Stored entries
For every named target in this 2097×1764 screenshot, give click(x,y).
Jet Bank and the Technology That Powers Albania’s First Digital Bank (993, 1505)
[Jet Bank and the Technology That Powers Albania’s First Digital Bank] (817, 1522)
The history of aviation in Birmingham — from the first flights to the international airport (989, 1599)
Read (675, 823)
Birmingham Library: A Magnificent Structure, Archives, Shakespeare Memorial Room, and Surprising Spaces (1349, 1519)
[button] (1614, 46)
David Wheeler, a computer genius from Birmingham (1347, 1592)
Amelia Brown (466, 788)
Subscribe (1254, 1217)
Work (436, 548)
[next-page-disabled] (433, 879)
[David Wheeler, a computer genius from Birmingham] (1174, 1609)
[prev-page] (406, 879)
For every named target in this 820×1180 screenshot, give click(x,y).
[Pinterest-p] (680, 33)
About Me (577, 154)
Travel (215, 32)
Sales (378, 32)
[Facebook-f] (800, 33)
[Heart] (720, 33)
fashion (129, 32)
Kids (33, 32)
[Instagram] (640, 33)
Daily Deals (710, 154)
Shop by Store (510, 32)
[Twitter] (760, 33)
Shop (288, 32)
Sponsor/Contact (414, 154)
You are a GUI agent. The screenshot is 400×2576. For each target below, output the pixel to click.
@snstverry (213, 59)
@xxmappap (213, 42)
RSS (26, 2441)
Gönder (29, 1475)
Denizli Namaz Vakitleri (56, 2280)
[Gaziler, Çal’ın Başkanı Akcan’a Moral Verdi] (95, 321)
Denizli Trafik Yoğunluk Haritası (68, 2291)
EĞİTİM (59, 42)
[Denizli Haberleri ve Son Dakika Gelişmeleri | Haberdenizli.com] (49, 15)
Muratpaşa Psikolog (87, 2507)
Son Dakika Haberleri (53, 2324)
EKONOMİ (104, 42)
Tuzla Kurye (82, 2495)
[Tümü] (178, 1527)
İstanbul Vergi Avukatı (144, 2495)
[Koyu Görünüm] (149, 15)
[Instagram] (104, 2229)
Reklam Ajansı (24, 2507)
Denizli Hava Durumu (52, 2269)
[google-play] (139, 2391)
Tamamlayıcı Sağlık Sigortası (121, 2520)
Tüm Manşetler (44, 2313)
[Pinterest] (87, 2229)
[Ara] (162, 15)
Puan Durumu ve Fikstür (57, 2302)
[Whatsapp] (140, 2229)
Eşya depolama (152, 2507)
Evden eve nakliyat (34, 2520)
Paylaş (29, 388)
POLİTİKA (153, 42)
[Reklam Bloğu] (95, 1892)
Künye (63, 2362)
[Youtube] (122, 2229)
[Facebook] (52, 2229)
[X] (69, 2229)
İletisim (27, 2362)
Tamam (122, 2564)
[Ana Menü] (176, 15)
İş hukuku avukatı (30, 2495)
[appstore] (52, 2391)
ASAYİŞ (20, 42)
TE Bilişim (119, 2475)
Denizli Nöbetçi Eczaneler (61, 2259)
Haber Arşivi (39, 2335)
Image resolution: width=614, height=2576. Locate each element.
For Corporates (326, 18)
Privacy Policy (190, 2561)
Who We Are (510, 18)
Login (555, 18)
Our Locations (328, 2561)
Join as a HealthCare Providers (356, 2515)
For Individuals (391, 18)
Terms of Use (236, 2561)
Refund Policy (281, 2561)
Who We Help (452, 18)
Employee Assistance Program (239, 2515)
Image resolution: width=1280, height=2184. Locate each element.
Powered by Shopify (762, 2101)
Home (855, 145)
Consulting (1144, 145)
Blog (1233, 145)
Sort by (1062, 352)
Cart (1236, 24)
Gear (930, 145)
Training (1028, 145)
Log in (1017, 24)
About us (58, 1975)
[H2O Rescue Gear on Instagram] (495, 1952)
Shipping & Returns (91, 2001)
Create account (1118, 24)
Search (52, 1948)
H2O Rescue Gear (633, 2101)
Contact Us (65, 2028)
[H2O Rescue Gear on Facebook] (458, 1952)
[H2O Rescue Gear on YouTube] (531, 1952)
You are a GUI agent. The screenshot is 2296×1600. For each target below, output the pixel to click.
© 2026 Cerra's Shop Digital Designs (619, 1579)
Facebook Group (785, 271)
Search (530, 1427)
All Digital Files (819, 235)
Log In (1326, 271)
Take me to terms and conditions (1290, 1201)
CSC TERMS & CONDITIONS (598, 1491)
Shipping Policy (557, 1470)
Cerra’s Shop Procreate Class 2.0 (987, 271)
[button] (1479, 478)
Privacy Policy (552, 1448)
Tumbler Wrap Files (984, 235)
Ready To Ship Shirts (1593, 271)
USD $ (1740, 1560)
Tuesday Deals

PROBLEM DESCRIPTION:
Would you return the entries exactly as they stand?

EXPECTED OUTPUT:
For every named target in this 2097×1764 screenshot, give click(x,y).
Jet Bank and the Technology That Powers Albania’s First Digital Bank (993, 1505)
[Jet Bank and the Technology That Powers Albania’s First Digital Bank] (817, 1522)
The history of aviation in Birmingham — from the first flights to the international airport (989, 1599)
Read (675, 823)
Birmingham Library: A Magnificent Structure, Archives, Shakespeare Memorial Room, and Surprising Spaces (1349, 1519)
[button] (1614, 46)
David Wheeler, a computer genius from Birmingham (1347, 1592)
Amelia Brown (466, 788)
Subscribe (1254, 1217)
Work (436, 548)
[next-page-disabled] (433, 879)
[David Wheeler, a computer genius from Birmingham] (1174, 1609)
[prev-page] (406, 879)
For every named target in this 820×1180 screenshot, give click(x,y).
[Pinterest-p] (680, 33)
About Me (577, 154)
Travel (215, 32)
Sales (378, 32)
[Facebook-f] (800, 33)
[Heart] (720, 33)
fashion (129, 32)
Kids (33, 32)
[Instagram] (640, 33)
Daily Deals (710, 154)
Shop by Store (510, 32)
[Twitter] (760, 33)
Shop (288, 32)
Sponsor/Contact (414, 154)
You are a GUI agent. The screenshot is 400×2576. For each target below, output the pixel to click.
@snstverry (213, 59)
@xxmappap (213, 42)
RSS (26, 2441)
Gönder (29, 1475)
Denizli Namaz Vakitleri (56, 2280)
[Gaziler, Çal’ın Başkanı Akcan’a Moral Verdi] (95, 321)
Denizli Trafik Yoğunluk Haritası (68, 2291)
EĞİTİM (59, 42)
[Denizli Haberleri ve Son Dakika Gelişmeleri | Haberdenizli.com] (49, 15)
Muratpaşa Psikolog (87, 2507)
Son Dakika Haberleri (53, 2324)
EKONOMİ (104, 42)
Tuzla Kurye (82, 2495)
[Tümü] (178, 1527)
İstanbul Vergi Avukatı (144, 2495)
[Koyu Görünüm] (149, 15)
[Instagram] (104, 2229)
Reklam Ajansı (24, 2507)
Denizli Hava Durumu (52, 2269)
[google-play] (139, 2391)
Tamamlayıcı Sağlık Sigortası (121, 2520)
Tüm Manşetler (44, 2313)
[Pinterest] (87, 2229)
[Ara] (162, 15)
Puan Durumu ve Fikstür (57, 2302)
[Whatsapp] (140, 2229)
Eşya depolama (152, 2507)
Evden eve nakliyat (34, 2520)
Paylaş (29, 388)
POLİTİKA (153, 42)
[Reklam Bloğu] (95, 1892)
Künye (63, 2362)
[Youtube] (122, 2229)
[Facebook] (52, 2229)
[X] (69, 2229)
İletisim (27, 2362)
Tamam (122, 2564)
[Ana Menü] (176, 15)
İş hukuku avukatı (30, 2495)
[appstore] (52, 2391)
ASAYİŞ (20, 42)
TE Bilişim (119, 2475)
Denizli Nöbetçi Eczaneler (61, 2259)
Haber Arşivi (39, 2335)
Image resolution: width=614, height=2576. Locate each element.
For Corporates (326, 18)
Privacy Policy (190, 2561)
Who We Are (510, 18)
Login (555, 18)
Our Locations (328, 2561)
Join as a HealthCare Providers (356, 2515)
For Individuals (391, 18)
Terms of Use (236, 2561)
Refund Policy (281, 2561)
Who We Help (452, 18)
Employee Assistance Program (239, 2515)
Image resolution: width=1280, height=2184. Locate each element.
Powered by Shopify (762, 2101)
Home (855, 145)
Consulting (1144, 145)
Blog (1233, 145)
Sort by (1062, 352)
Cart (1236, 24)
Gear (930, 145)
Training (1028, 145)
Log in (1017, 24)
About us (58, 1975)
[H2O Rescue Gear on Instagram] (495, 1952)
Shipping & Returns (91, 2001)
Create account (1118, 24)
Search (52, 1948)
H2O Rescue Gear (633, 2101)
Contact Us (65, 2028)
[H2O Rescue Gear on Facebook] (458, 1952)
[H2O Rescue Gear on YouTube] (531, 1952)
You are a GUI agent. The screenshot is 2296×1600. For each target below, output the pixel to click.
© 2026 Cerra's Shop Digital Designs (619, 1579)
Facebook Group (785, 271)
Search (530, 1427)
All Digital Files (819, 235)
Log In (1326, 271)
Take me to terms and conditions (1290, 1201)
CSC TERMS & CONDITIONS (598, 1491)
Shipping Policy (557, 1470)
Cerra’s Shop Procreate Class 2.0 (987, 271)
[button] (1479, 478)
Privacy Policy (552, 1448)
Tumbler Wrap Files (984, 235)
Ready To Ship Shirts (1593, 271)
USD $ (1740, 1560)
Tuesday Deals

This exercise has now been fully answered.